■ **Task**
Return the rows below word for word, but leave out the pictures.

■ **Task input**

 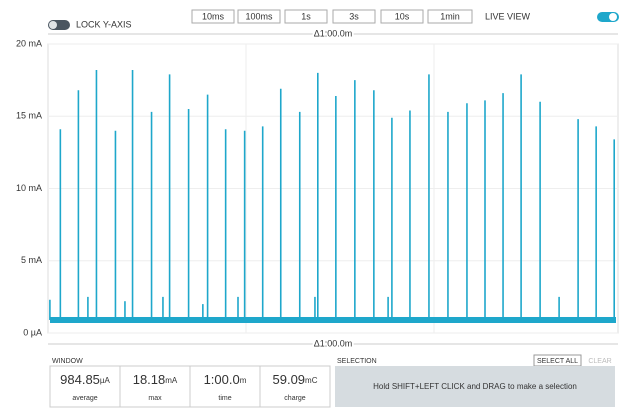 What do you see at coordinates (613, 17) in the screenshot?
I see `live-knob` at bounding box center [613, 17].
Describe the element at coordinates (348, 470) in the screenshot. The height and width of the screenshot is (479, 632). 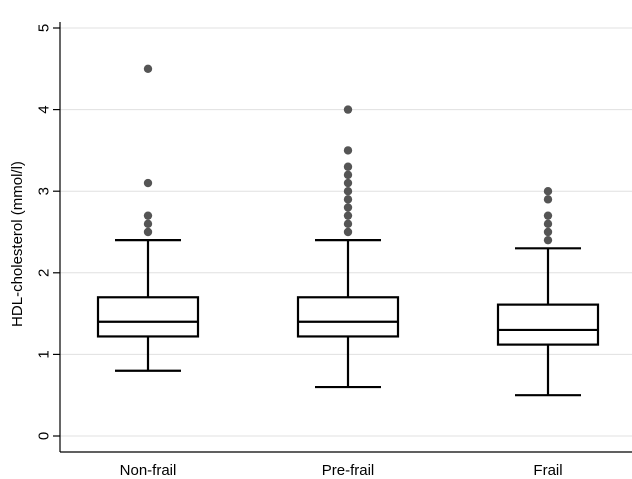
I see `category-label-pre-frail: Pre-frail` at that location.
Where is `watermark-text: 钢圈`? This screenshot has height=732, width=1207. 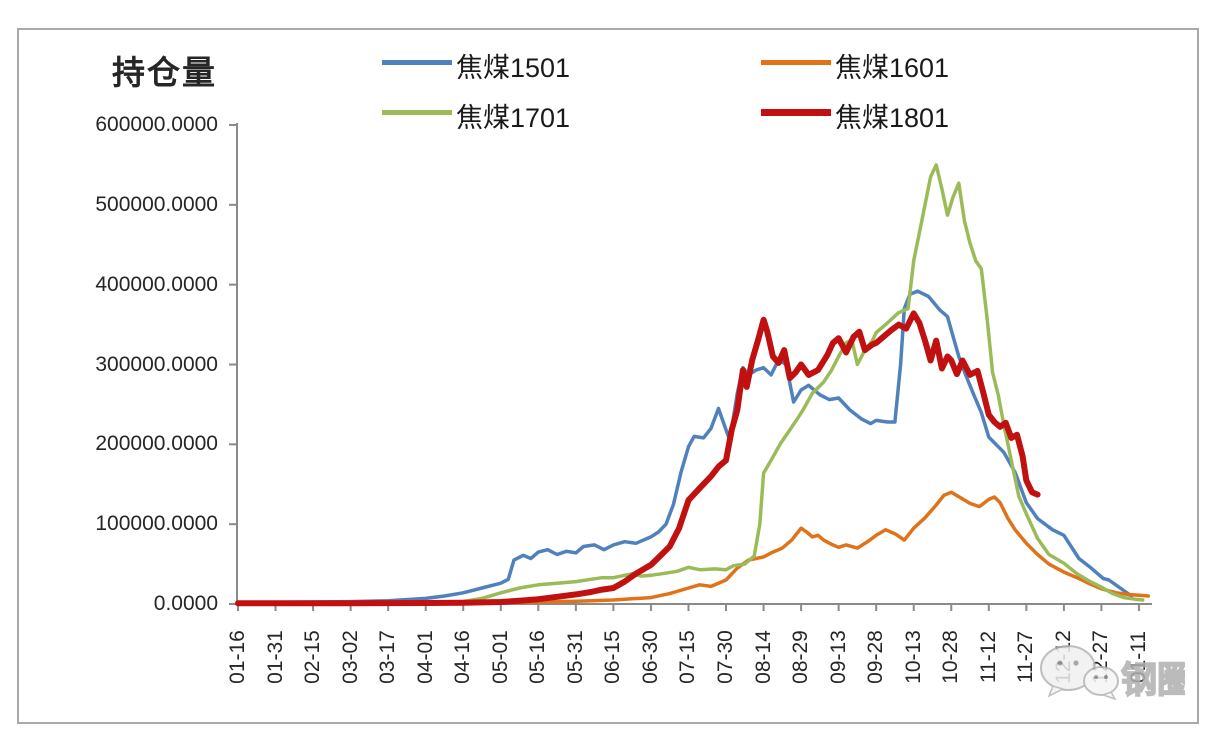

■ **Written response**
  What do you see at coordinates (613, 17) in the screenshot?
I see `live-knob` at bounding box center [613, 17].
Describe the element at coordinates (348, 470) in the screenshot. The height and width of the screenshot is (479, 632). 
I see `category-label-pre-frail: Pre-frail` at that location.
Where is `watermark-text: 钢圈`? This screenshot has height=732, width=1207. 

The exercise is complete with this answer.